[Element and text position data]
☆ ☆ ☆
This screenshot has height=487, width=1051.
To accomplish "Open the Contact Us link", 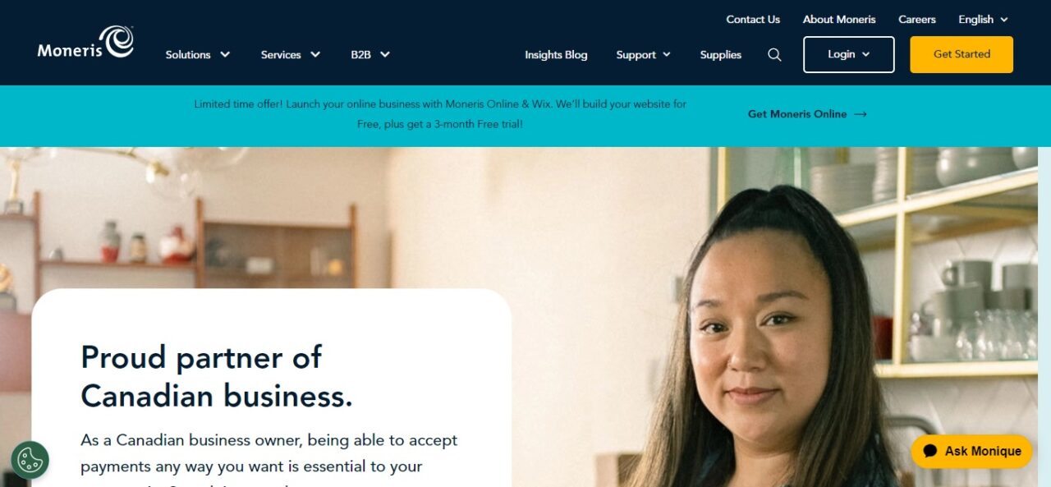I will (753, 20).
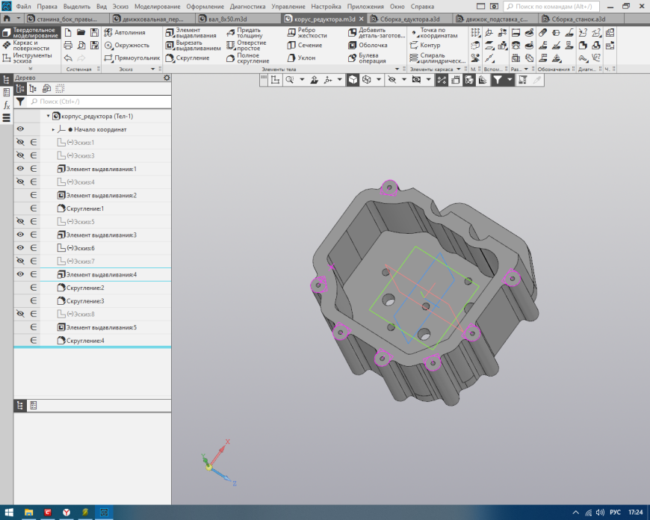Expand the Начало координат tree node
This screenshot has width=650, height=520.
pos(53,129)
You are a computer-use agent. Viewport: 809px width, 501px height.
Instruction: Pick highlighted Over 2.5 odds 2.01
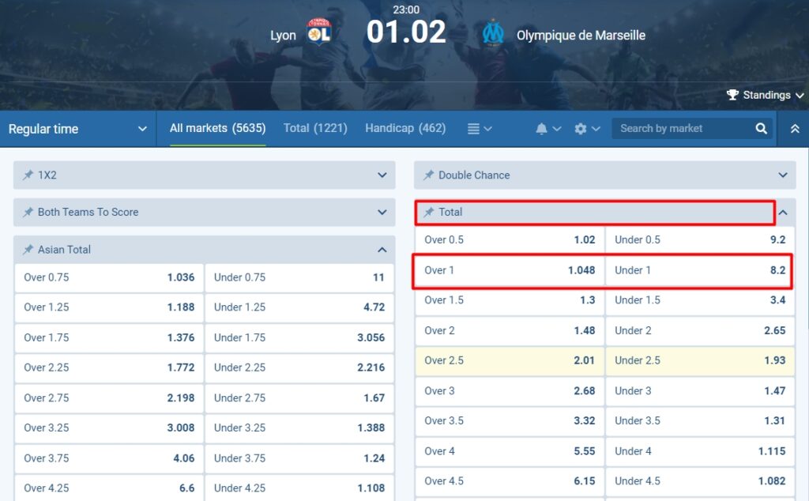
☆ ☆ ☆
# INSTRUCTIONS FOR THE TASK
Return the lines of the listing exactly, beginning with the line that contains "You are a computer-use" and continuing through the end of the listing. Omit the pictures from your answer.

# RESPONSE
You are a computer-use agent. Viewport: 809px width, 501px height.
Instruction: Pick highlighted Over 2.5 odds 2.01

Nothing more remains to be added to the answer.